You can additionally consider evicting objects from the Level 1 Cache, since they will, by default, be cached until commit.

Level 1 Cache

Each PersistenceManager maintains a cache of the objects that it has encountered (or have been "enlisted") during its lifetime. This is termed the Level 1 (L1) Cache. It is enabled by default and you should only ever disable it if you really know what you are doing. There are inbuilt types for the L1 Cache available for selection. DataNucleus supports the following types of L1 Cache :-

  • weak - uses a weak reference backing map. If JVM garbage collection clears the reference, then the object is removed from the cache.

  • soft - uses a soft reference backing map. If the map entry value object is not being actively used, then garbage collection may garbage collect the reference, in which case the object is removed from the cache.

  • strong - uses a normal HashMap backing. With this option all references are strong meaning that objects stay in the cache until they are explicitly removed by calling remove() on the cache.

  • none - will turn off L1 caching. Only ever use this where the cache is of no use and you are performing bulk operations and not requiring objects returned

You can specify the type of L1 cache by providing the persistence property datanucleus.cache.level1.type. You set this to the value of the type required. If you want to remove objects from the L1 cache programmatically you should use the pm.evict or pm.evictAll methods.

Objects are placed in the L1 cache (and updated there) during the course of the transaction. This provides rapid access to the objects in use in the users application and is used to guarantee that there is only one object with a particular identity at any one time for that PersistenceManager. When the PersistenceManager is closed the L1 cache is cleared.

nucleus plugin The L1 cache is a DataNucleus plugin point allowing you to provide your own cache where you require it.

PersistenceManagerProxy

As we have already described for normal persistence, you perform all operations using a PersistenceManager, needing to obtain this when you want to start datastore operations.

In some architectures (e.g in a web environment) it can be convenient to maintain a single PersistenceManager for use in a servlet init() method to initialise a static variable. Alternatively for use in a SessionBean to initialise a static variable. The JDO API provides a "proxy" object that can be used for this purpose. Thereafter you just refer to the proxy. The proxy isn’t the actual PersistenceManager just a proxy, delegating to the real object. If you call close() on the proxy the real PM will be closed, and when you next invoke an operation on the proxy it will create a new PM delegate and work with that.

To create a PM proxy is simple

PersistenceManager pm = pmf.getPersistenceManagerProxy();

So we have our proxy, and now we can perform operations in the same way as we do with any PersistenceManager.

Data records:
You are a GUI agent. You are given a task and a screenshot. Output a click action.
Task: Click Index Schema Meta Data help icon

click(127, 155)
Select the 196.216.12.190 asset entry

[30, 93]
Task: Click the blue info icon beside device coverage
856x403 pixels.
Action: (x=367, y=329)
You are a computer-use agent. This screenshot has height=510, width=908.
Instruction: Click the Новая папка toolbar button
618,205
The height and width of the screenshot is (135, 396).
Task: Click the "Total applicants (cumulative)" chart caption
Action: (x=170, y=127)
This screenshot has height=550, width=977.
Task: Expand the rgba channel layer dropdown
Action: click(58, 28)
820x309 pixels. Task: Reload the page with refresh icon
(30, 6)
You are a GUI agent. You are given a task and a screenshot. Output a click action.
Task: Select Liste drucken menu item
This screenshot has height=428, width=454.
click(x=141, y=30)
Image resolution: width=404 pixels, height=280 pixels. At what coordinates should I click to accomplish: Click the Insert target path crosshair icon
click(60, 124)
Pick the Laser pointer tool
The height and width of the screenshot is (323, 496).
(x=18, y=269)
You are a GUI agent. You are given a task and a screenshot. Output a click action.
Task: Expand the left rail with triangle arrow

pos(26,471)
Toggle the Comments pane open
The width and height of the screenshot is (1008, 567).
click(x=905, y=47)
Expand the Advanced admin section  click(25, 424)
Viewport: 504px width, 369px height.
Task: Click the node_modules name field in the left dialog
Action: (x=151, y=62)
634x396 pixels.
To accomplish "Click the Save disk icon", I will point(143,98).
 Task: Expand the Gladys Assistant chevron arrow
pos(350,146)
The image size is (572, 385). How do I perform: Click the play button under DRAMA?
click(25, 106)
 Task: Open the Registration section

Stated exercise: Continue the DataNucleus text above on the Level 1 Cache and the PersistenceManager proxy, picking up after its last sentence.

Answer to the exercise:
Datastore Sequences API

Particularly when specifying the identity of an object, sequences are a very useful facility. DataNucleus supports the automatic assignment of sequence values for object identities. However such sequences may also have use when a user wishes to assign such identity values themselves, or for other roles within an application. JDO defines an interface for sequences for use in an application - known as Sequence. Javadoc. There are 2 forms of "sequence" available through this interface - the ones that DataNucleus provides utilising datastore capabilities, and ones that a user provides using something known as a "factory class".

DataNucleus Sequences

DataNucleus internally provides 2 forms of sequences. When the underlying datastore supports native sequences, then these can be leveraged through this interface. Alternatively, where the underlying datastore doesn’t support native sequences, then a table-based incrementing sequence can be used. The first thing to do is to specify the Sequence in the Meta-Data for the package requiring the sequence. This is done as follows

<jdo>
    <package name="MyPackage">
        <class name="MyClass">
            ...
        </class>

        <sequence name="ProductSequence" datastore-sequence="PRODUCT_SEQ" strategy="contiguous"/>
        <sequence name="ProductSequenceNontrans" datastore-sequence="PRODUCT_SEQ_NONTRANS" strategy="nontransactional"/>
    </package>
</jdo>

So we have defined two Sequences for the package MyPackage. Each sequence has a symbolic name that is referred to within JDO (within DataNucleus), and it has a name in the datastore. The final attribute represents whether the sequence is transactional or not.

All we need to do now is to access the Sequence in our persistence code in our application. This is done as follows

PersistenceManager pm = pmf.getPersistenceManager();

Sequence seq = pm.getSequence("MyPackage.ProductSequence");

and this Sequence can then be used to provide values.

long value = seq.nextValue();

Please be aware that when you have a Sequence declared with a strategy of "contiguous" this means "transactional contiguous" and that you need to have a Transaction open when you access it.

JDO allows control over the allocation size (default=50) and initial value (default=1) for the sequence. So we can do

<sequence name="ProductSequence" datastore-sequence="PRODUCT_SEQ" strategy="contiguous" allocation-size="10"/>

which will allocate 10 new sequence values each time the allocated sequence values is exhausted.

Factory Class Sequences

It is equally possible to provide your own Sequence capability using a factory class. This is a class that creates an implementation of the JDO Sequence. Let’s give an example of what you need to provide. Firstly you need an implementation of the JDO Sequence interface, so we define ours like this

public class SimpleSequence implements Sequence
{
    String name;
    long current = 0;

    public SimpleSequence(String name)
    {
        this.name = name;
    }

    public String getName()
    {
        return name;
    }

    public Object next()
    {
        current++;
        return new Long(current);
    }

    public long nextValue()
    {
        current++;
        return current;
    }

    public void allocate(int arg0)
    {
    }

    public Object current()
    {
        return new Long(current);
    }

    public long currentValue()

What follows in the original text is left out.